By Lisa L. Price
Photos Courtesy of Mike Stroff IV
Land of the Giants? "Yeah, right," thought Mike Stroff. It was Oct. 30, 2007, pre-rut time in Illinois, and there he was, sitting behind a desk instead of in a treestand.
Mike is the creator of the television show "Southern Outdoor Experience," and he had several crews hunting with Central Illinois Outfitters in Cass County that week.
For his show (www.watchsoe.com), he wanted to capture enough hunts on film to fill a baker's dozen episodes in a series he'd planned to call "Land of the Giants."
But for the boss, at that point, it was more like "Land of the Giant Pile of Work."
Mike sat surrounded by tapes from the various camera crews, which he was attempting to organize, mark, edit and copy.
"We had crews out, and we were filming some of Central Illinois Outfitters' clients, too," Mike said. "I knew that if we were going to get enough footage to put 13 shows together, we had a lot of work to do, so I wasn't even going to hunt."
The clips he was editing would torture any deer hunter.
Mike watched footage of deer chasing each other along hardwood ridges, and of deer working scrapes.
He watched footage of happy hunters' faces, smiling back at the camera after a shot.
And then, he watched the images that were the last straw. The camera focused on some scrape action.
"Those deer were wearing it out," he said. "Still, I told myself that it was too late to get out that afternoon anyway.
"Then one of the guides stuck his head in the door and said, 'You need to get in a stand tonight.'"
Nobody had to twist Mike's arm.
His desk chair was still spinning as he stepped out on the front porch, fully camouflaged, to slide into his boots.
"We had picked a place for a stand on a hardwood ridge that was off a food plot of chicory. From a deer traffic standpoint, it was a really good location," Mike said. "We didn't get into the area until 4:00, and then we had all kinds of limbs to cut."
In their haste to create shooting lanes, Mike realized that they had buried his bow. So in addition to all the racket from sawing and snapping branches, he had to make even more noise digging through a pile of debris to get his bow.
"Finally, we got up in the tree and felt ready," he said. "But then we saw another branch that needed to be cut and did that, letting it drop to the ground, making a big crash. I looked at the cameraman and joked, 'We're going to kill a monster tonight.'"
They didn't have to wait long. Only about five minutes had passed when a 140-inch 8-pointer with good tine length and mass walked right into their new shooting lanes.
"The first time I saw it, I passed. But I was soon second-guessing my decision," Mike said.
"I called it back in, only to let it go. I couldn't make up my mind. I actually called that buck back in four times.

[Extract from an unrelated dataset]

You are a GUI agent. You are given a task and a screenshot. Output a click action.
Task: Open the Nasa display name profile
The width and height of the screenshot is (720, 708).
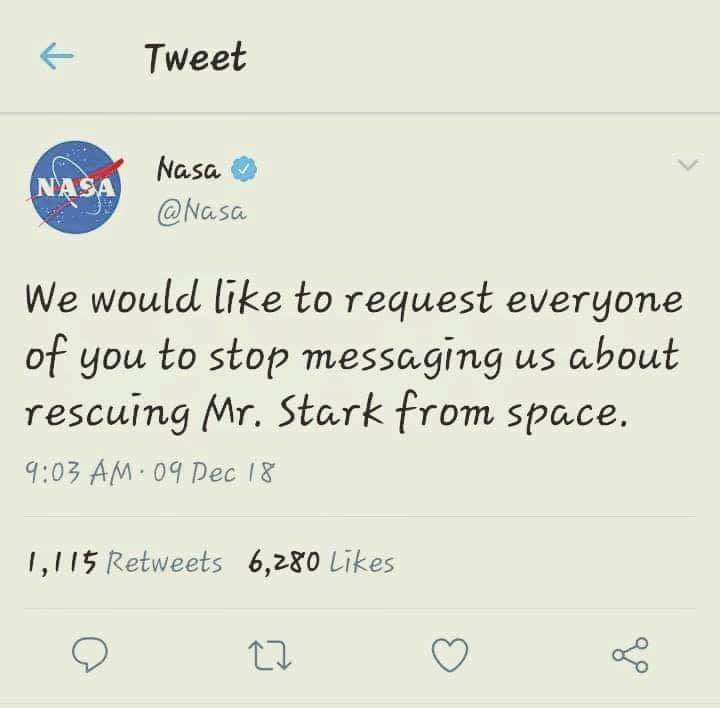coord(189,171)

"But I told myself that I had a month to hunt," he added. "We got plenty of good footage of that deer and had opportunities to shoot, but I let it walk."

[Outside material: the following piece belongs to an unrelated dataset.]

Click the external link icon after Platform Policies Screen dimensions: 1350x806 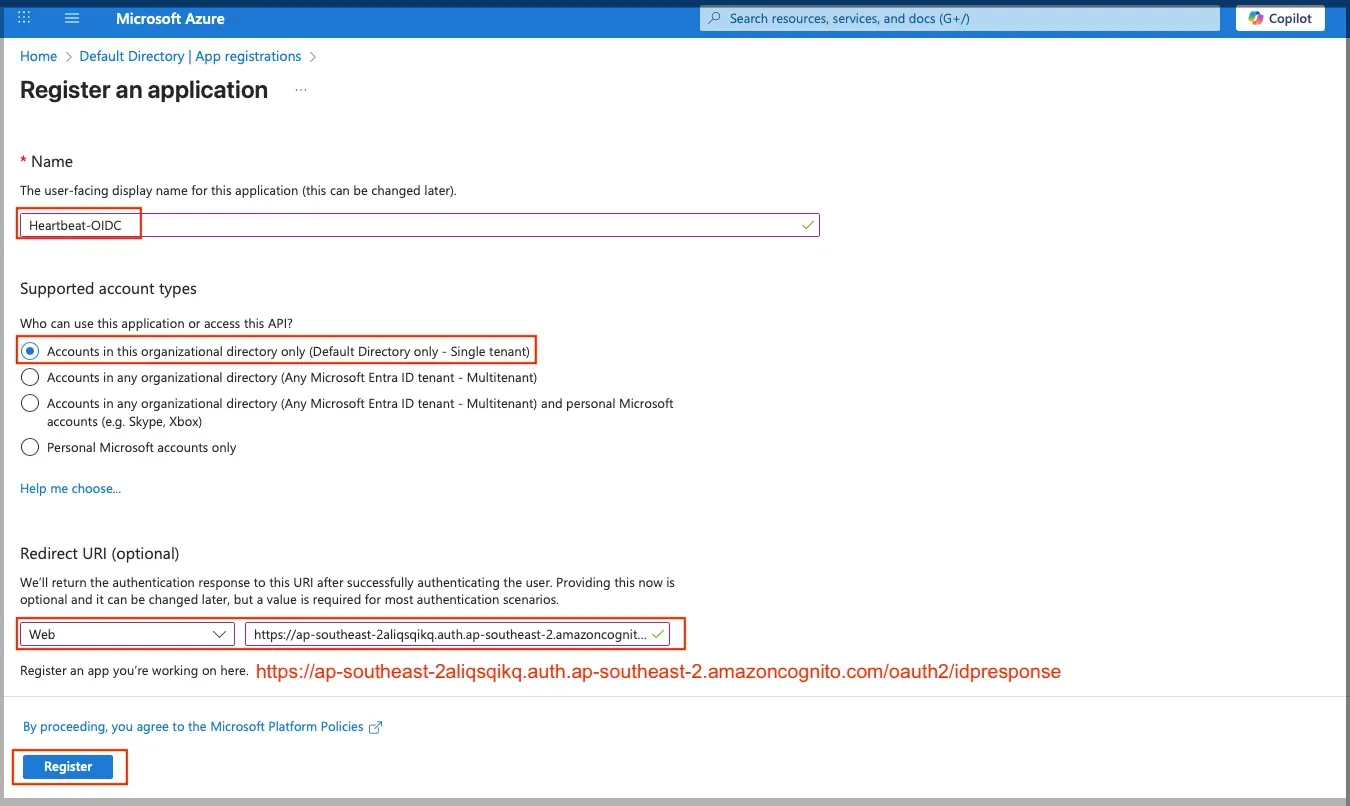[376, 728]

Mike had just settled back down when he spotted another deer coming across a CRP field toward them. It was the same path they'd taken to the stand, and they'd laid down a scent trail.
"The buck had its nose to the ground, almost galloping," Mike said. "I never even picked up my binoculars. It was so big, I didn't need to. There wasn't time for it anyway.
"In moments, the deer was standing in our mock scrape about 10 yards away," he continued. "I didn't have time to think about it. I just drew my bow and made the shot.
"We thought we heard it crash. And the shot felt good," Mike said.
"But when we calmed down, we decided it was best to give the buck more time. So we went back and ate dinner."
They found the deer a mere 40 yards from where they'd last seen it. The rack was tremendous, and so was the deer's body.
"The buck's neck was 36 1/2 inches around, and it field-dressed over 300 pounds," Mike said.
"When we checked it in, we could barely get its head off the ground at the scales. That deer had the biggest body of any I've taken."
The next day, Mike was back in the Land of the Giant Pile of Work, but smiling.
Hunter: Mike Stroff IV
Official Score: 192"
Composite Score: 208"
-- Reprinted from the August 2009 issue of Buckmasters RACK Magazine.